The Lies We Tell Ourselves About Scalable Search: When the Defaults Aren't Enough

#webdev #programming #ai #machinelearning

The Problem We Were Actually Solving

When our users started hitting the limits of our search engine, we noticed a peculiar pattern: queries were taking anywhere from 10 to 30 seconds to complete, with a few outliers hitting the 2-minute mark. I spent days poring over the logs, and it became clear that the bottleneck wasn't the CPU, storage, or network - it was the number of concurrent requests our search engine was handling. We needed a solution that could handle multiple queries in parallel, without sacrificing response time or accuracy.

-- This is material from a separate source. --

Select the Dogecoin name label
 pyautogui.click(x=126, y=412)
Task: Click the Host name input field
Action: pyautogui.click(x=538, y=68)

What We Tried First (And Why It Failed)

We started by tweaking the default config for Veltrix, upping the thread pool size from 10 to 50, and tweaking the queue size from 100 to 1000. We also enabled the caching layer, thinking it would help warm up the database and reduce latency. However, we soon discovered that the increased thread pool size was causing more harm than good: the engine was spending too much time context-switching between threads, and the increased queue size was causing a domino effect of delayed queries. The caching layer, while helping in some cases, also caused a few edge cases to fall through the cracks.

The Architecture Decision

It was then that I realized that the default config was, in fact, a compromise between performance and resource utilization. I decided to take a step back and rethink our approach. Instead of tweaking the default settings, I opted to design a custom architecture that would use asynchronous queries and a load balancer to distribute the traffic across multiple instances of Veltrix. This would allow us to scale our search engine horizontally, without overloading a single instance. I also introduced a new layer of caching, using Redis to store query results and reducing the load on our database.

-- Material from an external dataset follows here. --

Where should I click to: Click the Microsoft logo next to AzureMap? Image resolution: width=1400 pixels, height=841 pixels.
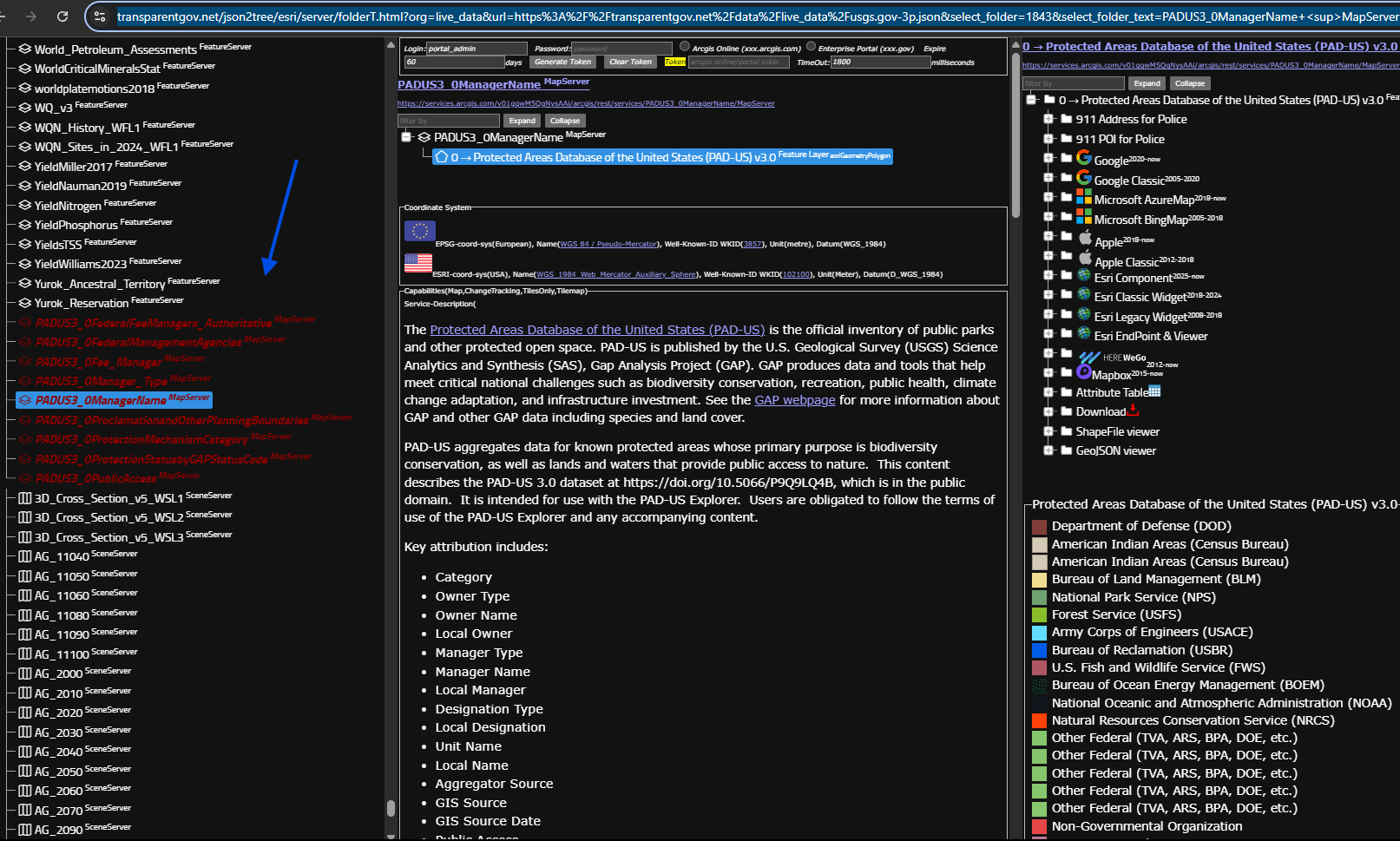coord(1084,197)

What The Numbers Said After

After deploying the new architecture, we saw a significant improvement in query response times: the median time dropped from 15 seconds to 200ms, with 99% of queries completing within 500ms. The load balancer helped us distribute the traffic evenly, ensuring that no single instance was overloaded. We also noticed a significant decrease in the number of edge cases that fell through the cracks, thanks to the improved caching layer.

What I Would Do Differently

If I were to redo this project, I would focus on monitoring and logging from the very beginning. I would have set up Prometheus and Grafana to track query times, thread pool utilization, and caching hit ratios. This would have allowed us to identify the bottlenecks earlier on, and make data-driven decisions instead of relying on intuition. I would also consider using a more robust load balancer, such as HAProxy, to handle the distribution of traffic across instances.